Compared to its BI rivals SAP, Oracle, IBM, and SAS Institute, Microsoft does have an advantage with Excel because of its existing major presence in the enterprise. It is no coincidence that all of these vendors aim to integrate with, rather than displace, the familiarity with and preference for Excel for desktop analysis.

Going after an already large Excel installed base provides Microsoft with low-hanging fruit, and it is not surprising that this is where there is most BI innovation and integration of Microsoft’s self-service tools. Excel 2013 has become the centre point for Microsoft’s BI end-user strategy, and it is being increasingly positioned as a single environment for query, analysis, data exploration, and data-visualisations needs.

Microsoft is trying to push the familiarity of the Excel interface and expand BI capabilities within it, rather than creating new, proprietary end-user tools that come with additional learning curves. Excel is rapidly evolving into an interactive tool, enabled through the integration into Excel of data-visualization and in-memory processing features sourced from PowerPivot and xVelocity.

Big Data visualisation and exploration

Microsoft is expanding Excel 2013’s data visualisations, making it a more prominent part of the end-user experience. Power View, for example, allows desktop users to visualise data on top of Excel data models, and for enterprise-server connected users, on top of SQL Server Analysis Services (SSAS).

Microsoft has extended integration in Excel 2013, allowing for the creation of visualisations directly within a Power View worksheet. Another feature is Quick Analysis that can suggest data visualizations based on the dataset, and can even perform swift analysis in a current, non-Power View, worksheet.

An interesting new addition is a tool under the project codename “Data Explorer” that is being integrated into Excel and allows users to query, explore, and combine data from a variety of relational and non-relational sources. This will allow users to query against sources such as HDFS (Hadoop), Facebook, Twitter, and Windows Azure directly via the Excel user interface.

The ability to mash up external data mixed with internal data is an important driver for big data usefulness, and Data Explorer allows users to merge data on the go. Mashed up data sets can then be pulled into Power View to create interactive data visualisations.

Fine-tuning needed

The integration and addition of features as Data Explorer are all positive steps, but Microsoft needs to consolidate its portfolio further. For example, a project codenamed GeoFlow, a 3D mapping analytics tool for Excel, was introduced in preview at the conference. The tool is certainly visually pleasing, giving users the ability to create renderings of data on top of a 3D globe.
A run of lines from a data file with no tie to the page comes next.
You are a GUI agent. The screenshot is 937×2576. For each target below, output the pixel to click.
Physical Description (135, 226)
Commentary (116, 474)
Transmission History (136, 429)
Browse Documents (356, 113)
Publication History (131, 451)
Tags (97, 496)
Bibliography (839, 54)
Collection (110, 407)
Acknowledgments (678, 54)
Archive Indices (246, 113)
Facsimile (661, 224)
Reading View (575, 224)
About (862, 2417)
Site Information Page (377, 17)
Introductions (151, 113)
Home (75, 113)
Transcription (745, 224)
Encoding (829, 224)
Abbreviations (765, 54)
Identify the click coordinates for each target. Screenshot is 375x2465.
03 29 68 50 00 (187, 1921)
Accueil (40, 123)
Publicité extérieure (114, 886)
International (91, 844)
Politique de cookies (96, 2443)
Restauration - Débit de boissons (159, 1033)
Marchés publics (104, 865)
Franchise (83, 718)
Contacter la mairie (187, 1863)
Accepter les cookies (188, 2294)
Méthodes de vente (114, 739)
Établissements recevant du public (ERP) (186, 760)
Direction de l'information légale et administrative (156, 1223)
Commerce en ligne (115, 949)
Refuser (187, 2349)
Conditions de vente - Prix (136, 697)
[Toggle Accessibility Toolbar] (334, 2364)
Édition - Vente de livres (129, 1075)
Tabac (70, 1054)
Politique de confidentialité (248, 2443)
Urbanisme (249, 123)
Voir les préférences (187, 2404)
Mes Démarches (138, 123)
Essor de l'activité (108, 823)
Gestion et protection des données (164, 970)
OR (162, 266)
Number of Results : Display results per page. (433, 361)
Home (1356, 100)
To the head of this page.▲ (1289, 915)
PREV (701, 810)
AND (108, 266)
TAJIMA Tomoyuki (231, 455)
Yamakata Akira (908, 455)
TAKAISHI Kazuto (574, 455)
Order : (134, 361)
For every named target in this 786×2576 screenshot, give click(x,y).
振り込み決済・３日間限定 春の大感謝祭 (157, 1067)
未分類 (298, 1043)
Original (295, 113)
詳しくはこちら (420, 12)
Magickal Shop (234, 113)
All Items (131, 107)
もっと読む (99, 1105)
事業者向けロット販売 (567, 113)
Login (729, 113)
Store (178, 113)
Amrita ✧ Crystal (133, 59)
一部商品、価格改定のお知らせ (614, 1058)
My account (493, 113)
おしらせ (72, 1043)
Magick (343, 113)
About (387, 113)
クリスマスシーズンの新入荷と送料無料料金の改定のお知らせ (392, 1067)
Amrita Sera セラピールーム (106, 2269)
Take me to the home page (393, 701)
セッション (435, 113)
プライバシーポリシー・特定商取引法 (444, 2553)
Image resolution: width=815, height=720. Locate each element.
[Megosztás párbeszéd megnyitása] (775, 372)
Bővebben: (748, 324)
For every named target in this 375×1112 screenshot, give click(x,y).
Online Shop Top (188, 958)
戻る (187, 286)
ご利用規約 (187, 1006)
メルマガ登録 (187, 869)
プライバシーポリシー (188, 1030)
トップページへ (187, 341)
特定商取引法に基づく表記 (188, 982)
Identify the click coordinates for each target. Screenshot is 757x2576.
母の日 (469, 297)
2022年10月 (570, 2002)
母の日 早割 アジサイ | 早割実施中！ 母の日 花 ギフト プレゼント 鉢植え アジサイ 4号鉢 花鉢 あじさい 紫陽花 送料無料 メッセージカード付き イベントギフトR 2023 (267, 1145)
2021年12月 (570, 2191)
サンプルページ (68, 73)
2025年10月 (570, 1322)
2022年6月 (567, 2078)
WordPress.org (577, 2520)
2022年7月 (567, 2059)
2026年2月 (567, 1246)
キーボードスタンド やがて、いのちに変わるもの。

However, in its current preview form it is not integrated into Microsoft’s Power View data-visualization tool and doesn’t offer the ability to share visualisation via SharePoint. Integration with Power View and SharePoint is something Microsoft would do well to offer its users.

The mobile BI strategy is also missing in action just when the market segment is heating up. Ovum recently conducted a survey with 1,000 enterprises globally. The number of enterprises that will implement mobile BI is expected to go from 21 per cent to 41 per cent within two years. This is significant growth but there appears to be a hole in Microsoft’s mobile BI strategy. In particular, Microsoft is missing a multi-device mobile strategy. For example, Power View is built on Silverlight, which is a legacy technology, and the newly introduced GeoFlow is desktop-only.

Geospatial data is a great use case for mobile deployments, particularly for delivering location intelligence to users. Microsoft’s future mobile BI strategy lies in HTML5 technology. Vendors such as QlikTech, Tableau, and Yellowfin all have a universal approach to utilise HTML5 for mobile and browser-based deployments.

The benefit is that HTML5 allows for quick and low-cost cross-platform development. It can also be easily wrapped into native SDKs to create hybrid applications that can access functionality HTML5 can’t reach, such as offline exploration and GPS integration.